(CNN) -- On the opening day of the global climate summit in Denmark, a key U.N. official said she is optimistic that there will be a binding international treaty next year to cut greenhouse gas emissions.
"The developed countries will have binding targets in the treaty, I hope," U.N. Development Programme chief Helen Clark, New Zealand's former prime minister, told CNN's Christiane Amanpour.
"But the developing countries are also making their own moves and it seems to me that when China puts its reputation out there saying it will do this, when India puts its reputation out there, I believe they're going to do it."
Clark's comments, to be aired in a program on Tuesday, came as delegates from 192 countries began in Copenhagen what advocates say is the most important international conference since World War II. Delegates at the U.N. Climate Change Conference are striving to put aside national differences, end finger-pointing, and reach a consensus on how to prepare the ground for a treaty designed to limit global warming.
But the two-week conference has been overshadowed to some degree by the publication of hacked e-mails from Britain's University of East Anglia, a top global climate research center, that critics say prove some scientists deliberately manipulated data to reinforce their theories on global warming.
One of those critics, Lord Nigel Lawson, the former British chancellor of the exchequer in the Thatcher government, said he supports an investigation into what is being called "climategate." He said the e-mails appear to reveal serious wrongdoing by some scientists.
"There's been no further global warming since the end of the 20th century," he told Amanpour on Monday. He added it is more important for developing countries to focus on the fastest economic development possible to alleviate poverty.
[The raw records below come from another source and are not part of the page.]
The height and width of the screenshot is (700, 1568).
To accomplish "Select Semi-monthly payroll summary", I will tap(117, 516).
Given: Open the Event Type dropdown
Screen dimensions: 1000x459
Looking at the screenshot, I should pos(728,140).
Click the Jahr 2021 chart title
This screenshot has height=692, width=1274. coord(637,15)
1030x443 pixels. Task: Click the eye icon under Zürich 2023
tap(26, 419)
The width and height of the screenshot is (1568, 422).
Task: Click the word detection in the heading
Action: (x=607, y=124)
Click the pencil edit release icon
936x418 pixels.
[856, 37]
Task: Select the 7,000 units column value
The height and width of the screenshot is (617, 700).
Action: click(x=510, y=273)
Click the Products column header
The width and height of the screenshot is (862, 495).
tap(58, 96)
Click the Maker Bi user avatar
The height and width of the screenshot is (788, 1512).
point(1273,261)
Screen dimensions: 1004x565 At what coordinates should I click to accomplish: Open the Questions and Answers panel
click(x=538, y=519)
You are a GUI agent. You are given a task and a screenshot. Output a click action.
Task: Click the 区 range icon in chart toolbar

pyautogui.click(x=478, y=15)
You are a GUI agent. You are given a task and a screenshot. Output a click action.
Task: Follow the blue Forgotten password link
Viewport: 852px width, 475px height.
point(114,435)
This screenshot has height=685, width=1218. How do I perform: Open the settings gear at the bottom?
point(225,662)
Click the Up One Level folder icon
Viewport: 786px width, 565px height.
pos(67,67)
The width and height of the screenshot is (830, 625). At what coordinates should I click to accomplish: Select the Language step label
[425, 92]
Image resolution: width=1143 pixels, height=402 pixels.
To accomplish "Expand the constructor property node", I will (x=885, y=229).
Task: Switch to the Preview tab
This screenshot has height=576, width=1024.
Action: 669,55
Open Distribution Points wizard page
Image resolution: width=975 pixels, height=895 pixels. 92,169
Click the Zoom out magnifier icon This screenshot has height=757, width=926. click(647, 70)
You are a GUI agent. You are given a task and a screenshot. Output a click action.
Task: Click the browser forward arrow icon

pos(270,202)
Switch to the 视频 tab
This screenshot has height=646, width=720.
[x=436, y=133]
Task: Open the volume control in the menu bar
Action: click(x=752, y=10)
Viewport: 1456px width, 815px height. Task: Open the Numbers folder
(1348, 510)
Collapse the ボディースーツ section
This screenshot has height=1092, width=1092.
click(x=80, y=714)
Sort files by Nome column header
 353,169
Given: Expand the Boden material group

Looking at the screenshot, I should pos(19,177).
"If there is a problem of warming -- there might be, there might not be -- if there is, then you adapt to it, as mankind adapts to enormously different temperatures at different parts of the globe at the present time," Lawson said.
Nobel Peace Prize winner Wangari Maathai, one of Africa's leading environmentalists, told Amanpour she agrees with Lawson that Africans should focus on what they can do for themselves, or what they can do with the help of others, even though she does not share his skepticism on global warming.
She warned that Africans face immense challenges.
"Africans will have to work very hard to deal with very harsh climates anyway, because we know that the desert is expanding, there is a scramble for the Congo forest, for example, we know the rivers are drying up. So whatever happens, it is good that the Africans this time are very united and they are working very hard.
"Whatever happens, Africa needs to think for itself and especially for its vulnerable people."